Thank you again for your kind comments. I have just one more thing to add. I really think my problem was being honest with myself as Lady Sarah said. I was probably a bit overattached to my parts if I am honest, and I think sometimes what I really needed was some sort of sex therapy. I know I definitely had intimacy issues when I first was with a woman, but I misinterpreted it as dysphoria.
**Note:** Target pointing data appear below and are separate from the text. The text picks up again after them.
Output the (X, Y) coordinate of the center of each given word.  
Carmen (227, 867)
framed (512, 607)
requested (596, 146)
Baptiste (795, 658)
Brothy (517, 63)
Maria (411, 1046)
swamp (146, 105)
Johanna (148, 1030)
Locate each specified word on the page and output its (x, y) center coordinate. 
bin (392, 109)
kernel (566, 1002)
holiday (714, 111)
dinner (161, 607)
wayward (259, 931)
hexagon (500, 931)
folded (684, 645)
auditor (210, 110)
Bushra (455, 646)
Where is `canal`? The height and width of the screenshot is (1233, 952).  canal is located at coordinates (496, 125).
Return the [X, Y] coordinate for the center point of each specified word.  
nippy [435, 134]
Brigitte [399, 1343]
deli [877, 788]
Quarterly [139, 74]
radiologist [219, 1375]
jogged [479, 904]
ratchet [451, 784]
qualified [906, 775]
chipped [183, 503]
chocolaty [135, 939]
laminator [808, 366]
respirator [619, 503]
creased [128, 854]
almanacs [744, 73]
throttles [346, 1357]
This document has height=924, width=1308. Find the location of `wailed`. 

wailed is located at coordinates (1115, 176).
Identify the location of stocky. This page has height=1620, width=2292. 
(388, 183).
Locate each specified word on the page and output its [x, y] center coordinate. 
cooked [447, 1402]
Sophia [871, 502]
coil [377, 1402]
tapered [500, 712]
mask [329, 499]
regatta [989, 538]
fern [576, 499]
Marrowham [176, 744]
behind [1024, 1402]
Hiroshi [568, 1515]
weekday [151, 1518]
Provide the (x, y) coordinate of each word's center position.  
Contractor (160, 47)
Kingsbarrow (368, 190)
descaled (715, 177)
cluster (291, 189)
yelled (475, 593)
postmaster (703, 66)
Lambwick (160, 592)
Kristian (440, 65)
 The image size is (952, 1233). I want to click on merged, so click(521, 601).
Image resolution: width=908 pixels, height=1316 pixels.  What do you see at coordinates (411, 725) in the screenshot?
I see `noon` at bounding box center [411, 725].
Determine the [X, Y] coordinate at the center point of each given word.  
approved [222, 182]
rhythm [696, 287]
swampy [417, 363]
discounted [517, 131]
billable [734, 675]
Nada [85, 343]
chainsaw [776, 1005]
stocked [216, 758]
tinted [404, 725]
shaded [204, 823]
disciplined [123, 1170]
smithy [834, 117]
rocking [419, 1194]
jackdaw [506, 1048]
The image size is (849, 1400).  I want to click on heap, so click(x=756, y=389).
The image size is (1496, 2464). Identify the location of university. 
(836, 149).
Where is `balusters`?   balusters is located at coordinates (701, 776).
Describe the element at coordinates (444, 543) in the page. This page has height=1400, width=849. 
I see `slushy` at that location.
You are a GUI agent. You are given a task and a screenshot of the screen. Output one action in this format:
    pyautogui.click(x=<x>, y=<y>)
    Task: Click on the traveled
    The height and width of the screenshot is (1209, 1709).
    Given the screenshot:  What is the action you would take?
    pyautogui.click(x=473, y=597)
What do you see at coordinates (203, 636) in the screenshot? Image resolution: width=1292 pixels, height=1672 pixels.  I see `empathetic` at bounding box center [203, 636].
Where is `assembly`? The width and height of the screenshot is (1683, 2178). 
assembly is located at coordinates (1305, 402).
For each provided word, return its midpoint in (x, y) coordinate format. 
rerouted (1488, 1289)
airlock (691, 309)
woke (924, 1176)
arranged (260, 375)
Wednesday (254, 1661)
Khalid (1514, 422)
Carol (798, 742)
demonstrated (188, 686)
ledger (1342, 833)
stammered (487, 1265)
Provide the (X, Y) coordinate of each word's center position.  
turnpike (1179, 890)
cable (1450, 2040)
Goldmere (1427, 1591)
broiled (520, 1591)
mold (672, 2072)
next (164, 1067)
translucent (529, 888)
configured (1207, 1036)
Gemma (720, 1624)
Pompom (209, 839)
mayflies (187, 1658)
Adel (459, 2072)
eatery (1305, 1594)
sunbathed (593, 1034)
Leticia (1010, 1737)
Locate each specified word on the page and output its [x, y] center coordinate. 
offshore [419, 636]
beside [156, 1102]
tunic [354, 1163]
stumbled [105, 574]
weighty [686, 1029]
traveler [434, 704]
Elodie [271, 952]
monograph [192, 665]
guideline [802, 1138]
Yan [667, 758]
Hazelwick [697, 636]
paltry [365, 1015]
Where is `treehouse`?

One other complication in my story is that I couldn't afford my medications, which including antiandrogens were very expensive. We have a public health system in my country, which theoretically could have covered the cost for me, but my GPs would never prescribe them even though I had a letter from a private psychotherapist advising them to, even suggesting that he could take the responsibility on their behalf, because they said they had to be prescribed by a public doctor for the funding to work. The only way for me to have done that would have been to wait over three years to see someone which I couldn't last for on the money I had. By having the operation, they had to prescribe them because there would be a medical need at that point. In fairness, my psychotherapist said that everyone before me had managed to get their medications prescribed using his letter, so I believe that I probably had a GP surgery that was dead set against it. The irony was that the more they tried to block my medications, the more determined I became and I ended up doing that exact opposite of what they wanted. I was a typical teenager in that respect.

I will leave this thread now and at some point I wwill make an introduction on this forum, and I promise try and be positive. Despite my situation I still feel kinship with the trans community as before, and have several friends who are trans. I was just a bit unfortunate because I didn't really understand myself and wasn't as honest as I could have been. I hope everyone has a great day, thanks for being here. I will stop ruminating now.